- [Task brief] Copy every row below verbatim, keeping each line exactly as it appears.

- [Data supplied]
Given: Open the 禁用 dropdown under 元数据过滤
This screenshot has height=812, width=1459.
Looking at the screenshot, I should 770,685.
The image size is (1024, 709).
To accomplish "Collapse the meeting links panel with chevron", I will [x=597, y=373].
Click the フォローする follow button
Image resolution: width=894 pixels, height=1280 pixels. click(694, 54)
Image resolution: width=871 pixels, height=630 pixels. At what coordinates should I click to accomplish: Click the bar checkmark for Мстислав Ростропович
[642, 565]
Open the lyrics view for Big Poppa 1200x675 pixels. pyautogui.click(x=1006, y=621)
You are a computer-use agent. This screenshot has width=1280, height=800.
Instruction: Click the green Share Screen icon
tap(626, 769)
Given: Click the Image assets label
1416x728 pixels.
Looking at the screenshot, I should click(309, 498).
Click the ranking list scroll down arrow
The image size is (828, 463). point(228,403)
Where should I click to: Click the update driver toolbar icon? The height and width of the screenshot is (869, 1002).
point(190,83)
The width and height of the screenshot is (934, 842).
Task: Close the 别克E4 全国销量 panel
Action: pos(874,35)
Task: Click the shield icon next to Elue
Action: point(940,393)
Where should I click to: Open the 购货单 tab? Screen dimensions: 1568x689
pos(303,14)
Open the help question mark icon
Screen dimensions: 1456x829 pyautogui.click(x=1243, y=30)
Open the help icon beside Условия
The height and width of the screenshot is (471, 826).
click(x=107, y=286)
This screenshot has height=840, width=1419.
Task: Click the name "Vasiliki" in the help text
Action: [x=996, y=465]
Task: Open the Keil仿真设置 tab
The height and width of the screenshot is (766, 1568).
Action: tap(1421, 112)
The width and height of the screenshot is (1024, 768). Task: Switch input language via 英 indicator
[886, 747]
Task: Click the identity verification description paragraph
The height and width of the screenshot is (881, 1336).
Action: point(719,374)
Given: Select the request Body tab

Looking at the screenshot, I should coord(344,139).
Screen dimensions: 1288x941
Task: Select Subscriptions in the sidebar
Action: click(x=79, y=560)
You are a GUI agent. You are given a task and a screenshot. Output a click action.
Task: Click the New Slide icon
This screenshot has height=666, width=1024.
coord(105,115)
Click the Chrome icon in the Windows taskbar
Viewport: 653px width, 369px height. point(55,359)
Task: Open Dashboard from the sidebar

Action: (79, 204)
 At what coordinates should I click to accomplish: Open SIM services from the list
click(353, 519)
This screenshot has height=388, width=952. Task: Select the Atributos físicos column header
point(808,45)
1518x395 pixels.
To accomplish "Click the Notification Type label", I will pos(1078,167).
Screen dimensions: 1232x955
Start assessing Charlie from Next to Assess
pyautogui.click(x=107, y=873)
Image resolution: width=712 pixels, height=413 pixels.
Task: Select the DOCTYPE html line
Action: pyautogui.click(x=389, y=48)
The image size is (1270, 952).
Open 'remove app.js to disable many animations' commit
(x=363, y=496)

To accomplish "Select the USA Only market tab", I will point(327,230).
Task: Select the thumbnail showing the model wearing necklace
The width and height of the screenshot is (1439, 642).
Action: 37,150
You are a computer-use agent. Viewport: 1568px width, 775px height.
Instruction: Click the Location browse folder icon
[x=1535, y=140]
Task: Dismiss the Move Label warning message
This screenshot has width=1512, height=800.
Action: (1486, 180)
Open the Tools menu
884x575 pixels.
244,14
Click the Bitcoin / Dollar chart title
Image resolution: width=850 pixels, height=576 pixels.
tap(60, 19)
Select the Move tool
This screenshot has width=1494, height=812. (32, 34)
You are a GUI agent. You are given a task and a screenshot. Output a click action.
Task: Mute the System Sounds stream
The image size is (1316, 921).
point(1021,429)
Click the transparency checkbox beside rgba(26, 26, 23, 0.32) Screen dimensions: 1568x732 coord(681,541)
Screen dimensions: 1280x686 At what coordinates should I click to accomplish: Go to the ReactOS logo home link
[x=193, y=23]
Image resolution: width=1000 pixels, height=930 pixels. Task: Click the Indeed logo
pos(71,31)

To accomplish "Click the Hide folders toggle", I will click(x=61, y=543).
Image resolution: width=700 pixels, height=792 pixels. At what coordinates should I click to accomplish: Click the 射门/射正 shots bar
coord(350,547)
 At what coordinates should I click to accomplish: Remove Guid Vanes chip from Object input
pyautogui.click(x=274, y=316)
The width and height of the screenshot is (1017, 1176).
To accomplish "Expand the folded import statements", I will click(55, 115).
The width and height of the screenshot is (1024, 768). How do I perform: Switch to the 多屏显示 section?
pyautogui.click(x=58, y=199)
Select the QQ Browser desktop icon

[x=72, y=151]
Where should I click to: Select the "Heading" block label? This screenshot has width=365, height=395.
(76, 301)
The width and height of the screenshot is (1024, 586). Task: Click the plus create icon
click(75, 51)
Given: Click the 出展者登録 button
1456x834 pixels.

- [Solution]
Given: Open the 禁用 dropdown under 元数据过滤
This screenshot has height=812, width=1459.
Looking at the screenshot, I should 770,685.
The image size is (1024, 709).
To accomplish "Collapse the meeting links panel with chevron", I will [x=597, y=373].
Click the フォローする follow button
Image resolution: width=894 pixels, height=1280 pixels. click(694, 54)
Image resolution: width=871 pixels, height=630 pixels. At what coordinates should I click to accomplish: Click the bar checkmark for Мстислав Ростропович
[642, 565]
Open the lyrics view for Big Poppa 1200x675 pixels. pyautogui.click(x=1006, y=621)
You are a computer-use agent. This screenshot has width=1280, height=800.
Instruction: Click the green Share Screen icon
tap(626, 769)
Given: Click the Image assets label
1416x728 pixels.
Looking at the screenshot, I should click(309, 498).
Click the ranking list scroll down arrow
The image size is (828, 463). point(228,403)
Where should I click to: Click the update driver toolbar icon? The height and width of the screenshot is (869, 1002).
point(190,83)
The width and height of the screenshot is (934, 842).
Task: Close the 别克E4 全国销量 panel
Action: pos(874,35)
Task: Click the shield icon next to Elue
Action: point(940,393)
Where should I click to: Open the 购货单 tab? Screen dimensions: 1568x689
pos(303,14)
Open the help question mark icon
Screen dimensions: 1456x829 pyautogui.click(x=1243, y=30)
Open the help icon beside Условия
The height and width of the screenshot is (471, 826).
click(x=107, y=286)
This screenshot has height=840, width=1419.
Task: Click the name "Vasiliki" in the help text
Action: [x=996, y=465]
Task: Open the Keil仿真设置 tab
The height and width of the screenshot is (766, 1568).
Action: tap(1421, 112)
The width and height of the screenshot is (1024, 768). Task: Switch input language via 英 indicator
[886, 747]
Task: Click the identity verification description paragraph
The height and width of the screenshot is (881, 1336).
Action: point(719,374)
Given: Select the request Body tab

Looking at the screenshot, I should coord(344,139).
Screen dimensions: 1288x941
Task: Select Subscriptions in the sidebar
Action: click(x=79, y=560)
You are a GUI agent. You are given a task and a screenshot. Output a click action.
Task: Click the New Slide icon
This screenshot has height=666, width=1024.
coord(105,115)
Click the Chrome icon in the Windows taskbar
Viewport: 653px width, 369px height. point(55,359)
Task: Open Dashboard from the sidebar

Action: (79, 204)
 At what coordinates should I click to accomplish: Open SIM services from the list
click(353, 519)
This screenshot has height=388, width=952. Task: Select the Atributos físicos column header
point(808,45)
1518x395 pixels.
To accomplish "Click the Notification Type label", I will pos(1078,167).
Screen dimensions: 1232x955
Start assessing Charlie from Next to Assess
pyautogui.click(x=107, y=873)
Image resolution: width=712 pixels, height=413 pixels.
Task: Select the DOCTYPE html line
Action: pyautogui.click(x=389, y=48)
The image size is (1270, 952).
Open 'remove app.js to disable many animations' commit
(x=363, y=496)

To accomplish "Select the USA Only market tab", I will point(327,230).
Task: Select the thumbnail showing the model wearing necklace
The width and height of the screenshot is (1439, 642).
Action: 37,150
You are a computer-use agent. Viewport: 1568px width, 775px height.
Instruction: Click the Location browse folder icon
[x=1535, y=140]
Task: Dismiss the Move Label warning message
This screenshot has width=1512, height=800.
Action: (1486, 180)
Open the Tools menu
884x575 pixels.
244,14
Click the Bitcoin / Dollar chart title
Image resolution: width=850 pixels, height=576 pixels.
tap(60, 19)
Select the Move tool
This screenshot has width=1494, height=812. (32, 34)
You are a GUI agent. You are given a task and a screenshot. Output a click action.
Task: Mute the System Sounds stream
The image size is (1316, 921).
point(1021,429)
Click the transparency checkbox beside rgba(26, 26, 23, 0.32) Screen dimensions: 1568x732 coord(681,541)
Screen dimensions: 1280x686 At what coordinates should I click to accomplish: Go to the ReactOS logo home link
[x=193, y=23]
Image resolution: width=1000 pixels, height=930 pixels. Task: Click the Indeed logo
pos(71,31)

To accomplish "Click the Hide folders toggle", I will click(x=61, y=543).
Image resolution: width=700 pixels, height=792 pixels. At what coordinates should I click to accomplish: Click the 射门/射正 shots bar
coord(350,547)
 At what coordinates should I click to accomplish: Remove Guid Vanes chip from Object input
pyautogui.click(x=274, y=316)
The width and height of the screenshot is (1017, 1176).
To accomplish "Expand the folded import statements", I will click(55, 115).
The width and height of the screenshot is (1024, 768). How do I perform: Switch to the 多屏显示 section?
pyautogui.click(x=58, y=199)
Select the QQ Browser desktop icon

[x=72, y=151]
Where should I click to: Select the "Heading" block label? This screenshot has width=365, height=395.
(76, 301)
The width and height of the screenshot is (1024, 586). Task: Click the plus create icon
click(75, 51)
Given: Click the 出展者登録 button
1456x834 pixels.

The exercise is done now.